Univ Old Members’ Trust Graduate Travel Report – Andrew Bridger (2020, DPhil Inorganic Chemistry)

Over the start of August 2022, I was fortunate enough to be able to attend the Microscopy and Microanalysis conference in Portland, Oregon, US of A. This was to be the first in person presentation of my DPhil, finally free from the constraining bounds of the Zoom box and let loose on a live audience. I found this prospect both exciting and daunting in equal measure. While zoom presentations can feel like talking into a void, I’ve always managed to find some comfort in the fact that the absence of any audience feedback at all, will guarantee that feedback can’t be bad. Despite the loss of this safety net, I was still looking forward to the chance to present and talk about my work, see some of the rest of the work going on and meet some of our collaborators for the first time in person.

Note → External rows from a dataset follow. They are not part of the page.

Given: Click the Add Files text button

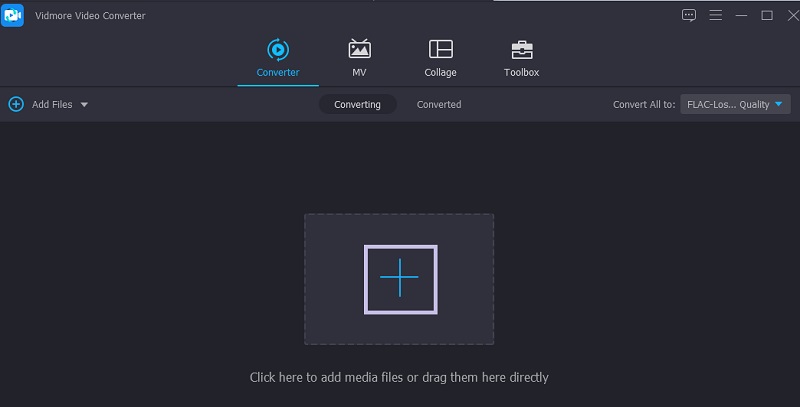Looking at the screenshot, I should pos(52,104).

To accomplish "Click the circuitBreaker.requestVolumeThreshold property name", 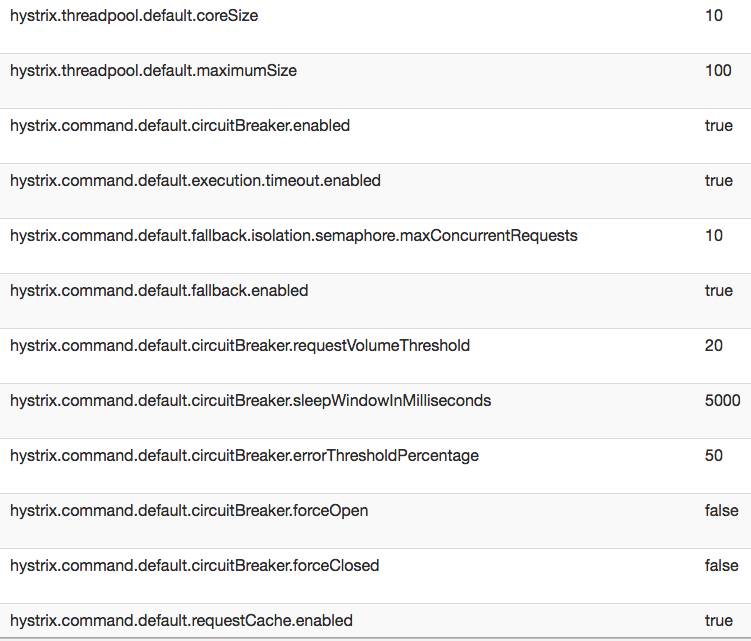I will 240,346.
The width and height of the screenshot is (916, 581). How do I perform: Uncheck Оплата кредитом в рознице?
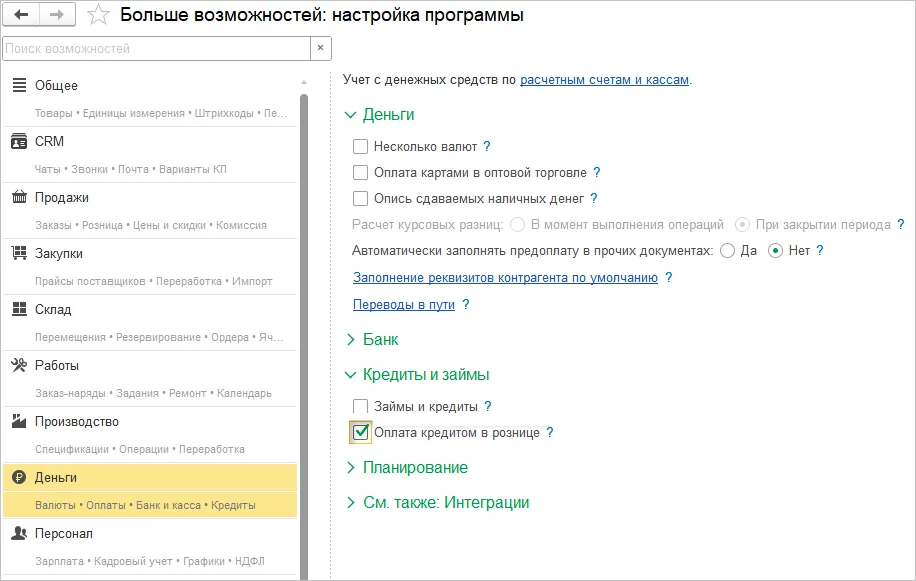click(x=360, y=432)
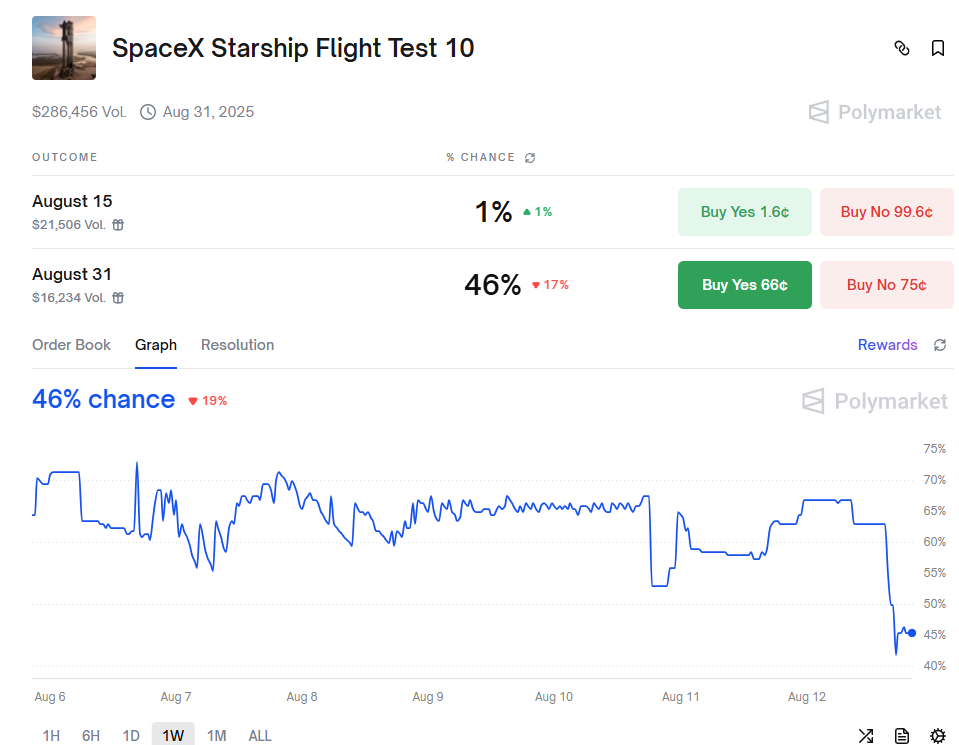
Task: Open the Rewards link
Action: (x=887, y=345)
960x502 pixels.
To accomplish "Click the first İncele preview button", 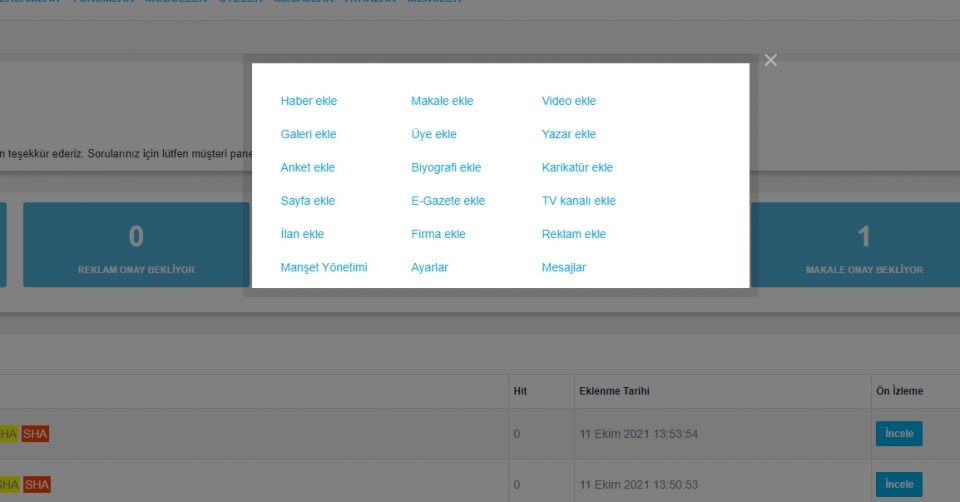I will (898, 434).
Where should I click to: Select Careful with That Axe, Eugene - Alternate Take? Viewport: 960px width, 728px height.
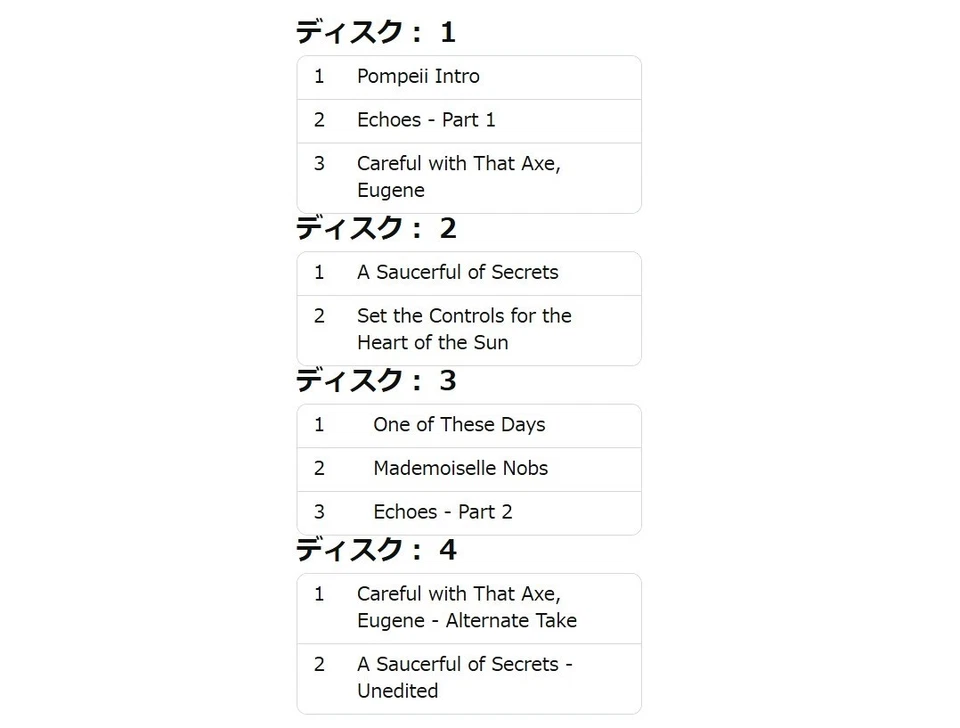click(x=469, y=608)
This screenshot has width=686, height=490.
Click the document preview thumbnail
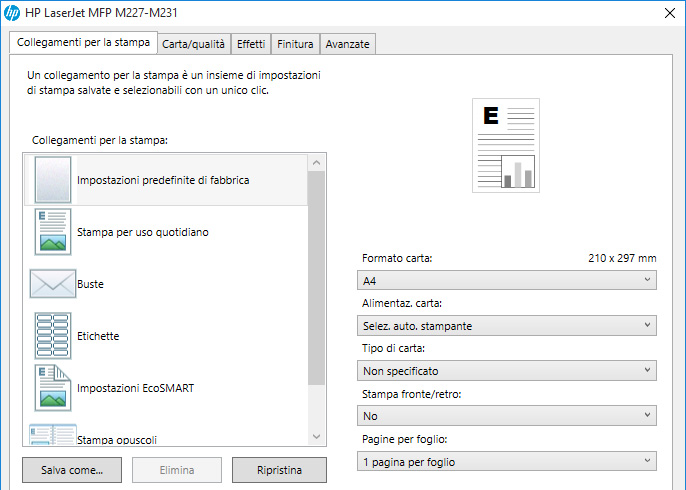(x=505, y=145)
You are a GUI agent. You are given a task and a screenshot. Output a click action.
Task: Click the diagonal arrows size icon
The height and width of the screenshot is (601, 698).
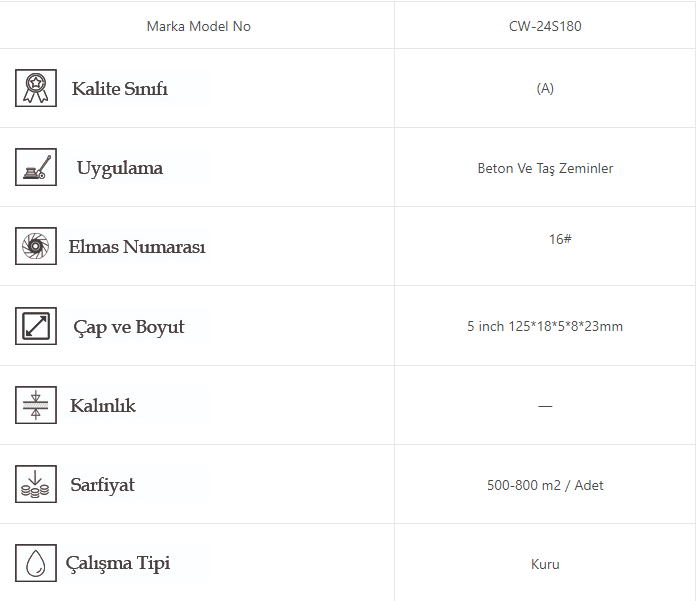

Travel to the conference took all manner of media, including but not limited to planes, trains, and automobiles. Driving to Thornhill Park and Ride, Bussing to Heathrow, Flying in to Seattle, taking the quintessentially American “Amtrak Cascades Train Service to Portland”, and cycling to the Oregon Convention Centre (courtesy of Portland’s electric bike rental scheme). While all this travel and the 8-hour time shift wreaked havoc on the body clock, it was worth it for four glorious days of microscopy (and microanalysis).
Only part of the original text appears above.